FOUR Fianna Fáil candidates have been selected for convention to see who will be co-opted onto Clare County Council and fill a vacant seat in the Ennis Municipal District.
This follows the departure earlier this year of former Ennis Municipal District councillor Mark Nestor who announced he was leaving politics to join the priesthood.
The Ennis Fianna Fáil Comhairle Ceantair have confirmed that Bernard Hanrahan, Amanda Major, Darragh McAllister and Tom O’Callaghan will be vying to fill the open seat on the local authority.
The convention to determine who will take the place of Nestor is set to take place later this month.
Clarecastle’s Bernard Hanrahan is no stranger to the chambers of Clare County Council and is a staunch member of the Fianna Fáil party having served as a councillor in the Ennis area for a decade from 1999 to 2009.

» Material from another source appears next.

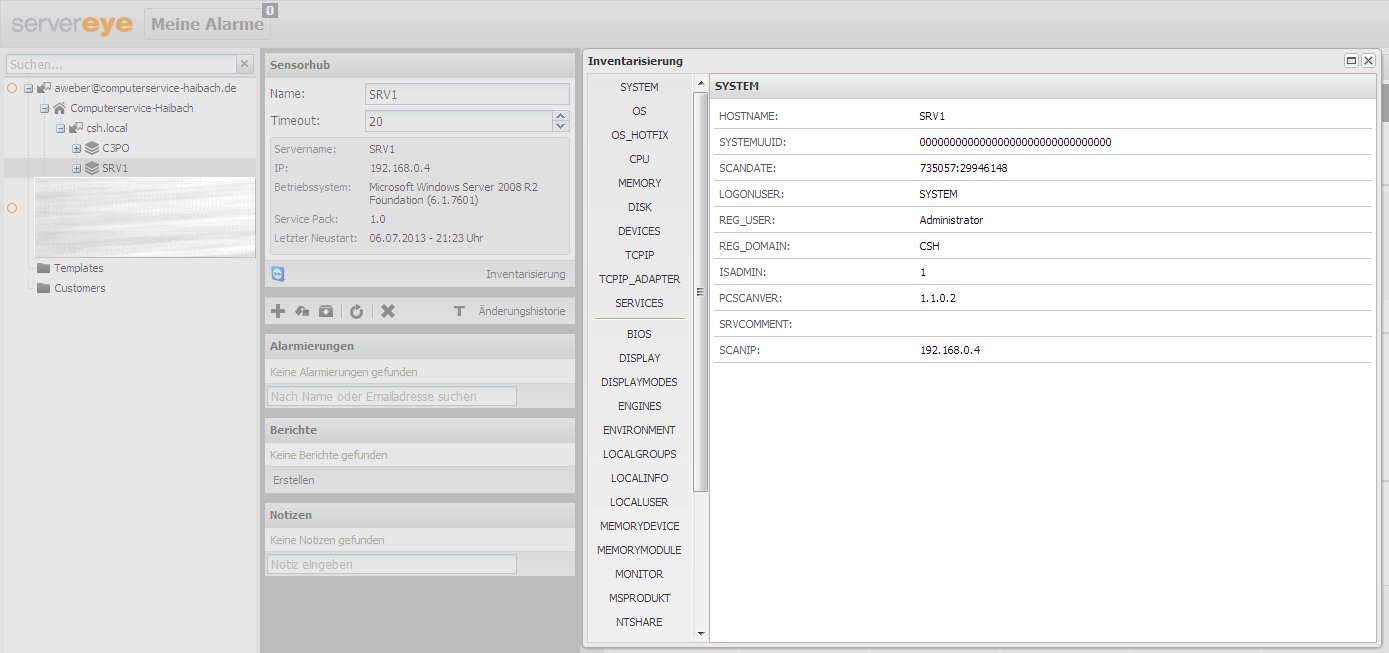Screen dimensions: 1389x653
Task: Open the OS_HOTFIX inventory category
Action: point(639,135)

Amanda Major, who is originally from Nigeria, has lived in Clare for 18 years becoming an Irish citizen in 2015. She unsuccessfully ran for election to the Ennis Municipal District as an Independent candidate in 2019, gaining 200 first preference votes.
This was the same election which saw first-time candidate Nestor elected to become Clare’s youngest councillor.

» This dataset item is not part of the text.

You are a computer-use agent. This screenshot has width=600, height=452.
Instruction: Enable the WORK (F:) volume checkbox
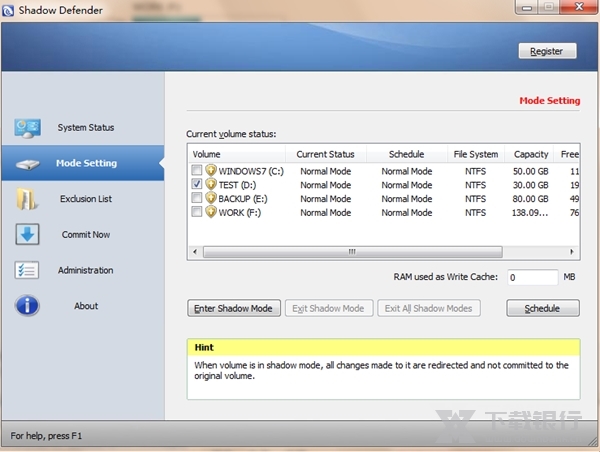pos(197,212)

Ennis publican Darragh McAllister is a former chair of the Clare branch of the Vintners Federation of Ireland and last year he was elected president of business representative group Ennis Chamber.

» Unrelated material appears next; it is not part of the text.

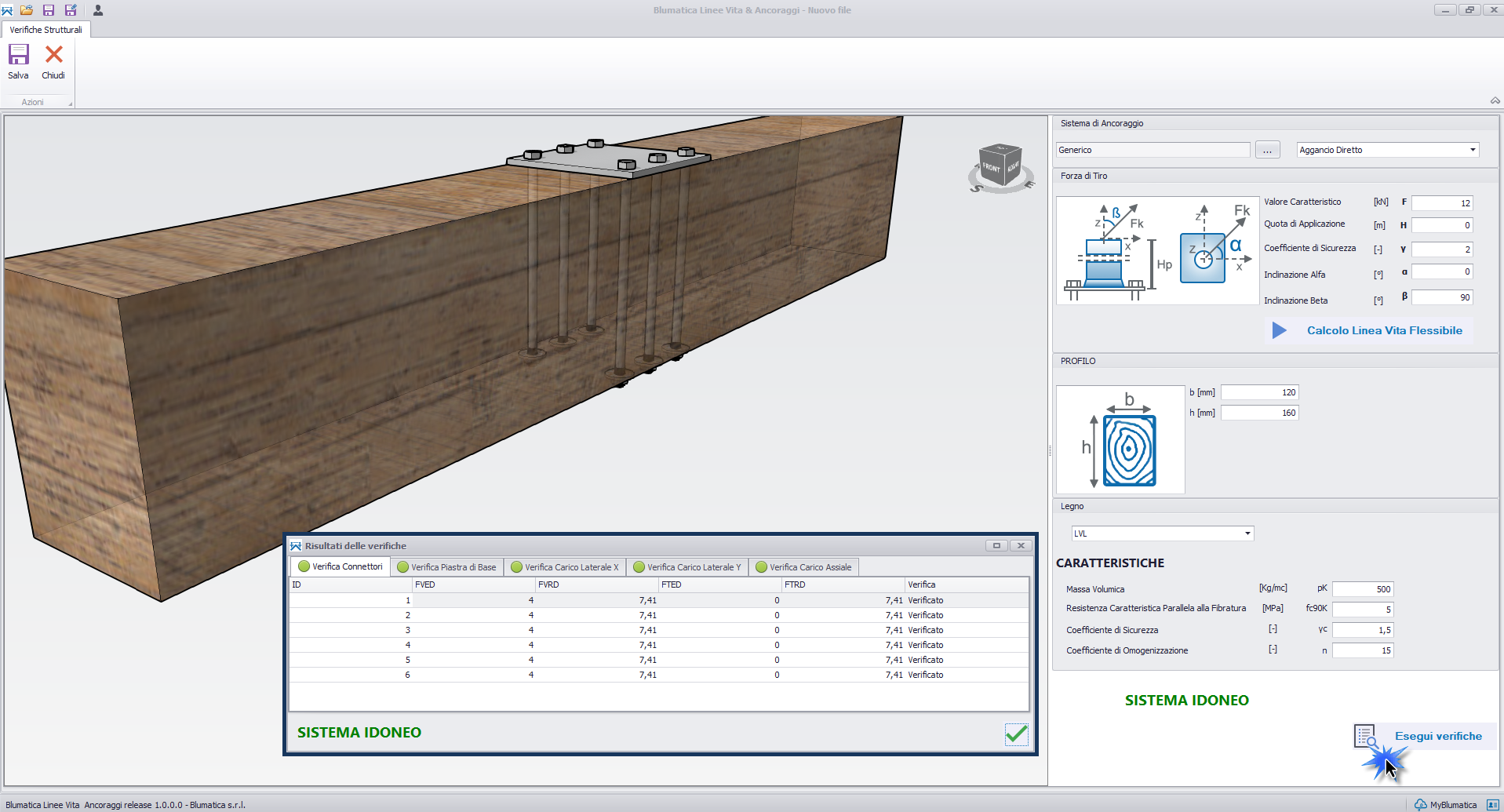Switch to Verifica Piastra di Base tab

click(447, 567)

In 2004 he tried for a seat on the Ennis Town Council as a Fianna Fáil candidate and received 407 first preference votes.
Clarecastle-based postmaster Tom O’Callaghan who works as a post master in Limerick City is the chairman of the Independent Postmasters’ Group.
The Ennis Fianna Fáil Comhairle Ceantair has stated they are “delighted” to have seen such an interest in the upcoming convention for the vacancy in the Ennis Municipal District.
The candidates will now be contacting voting members of the party to canvass them for their support ahead of the convention.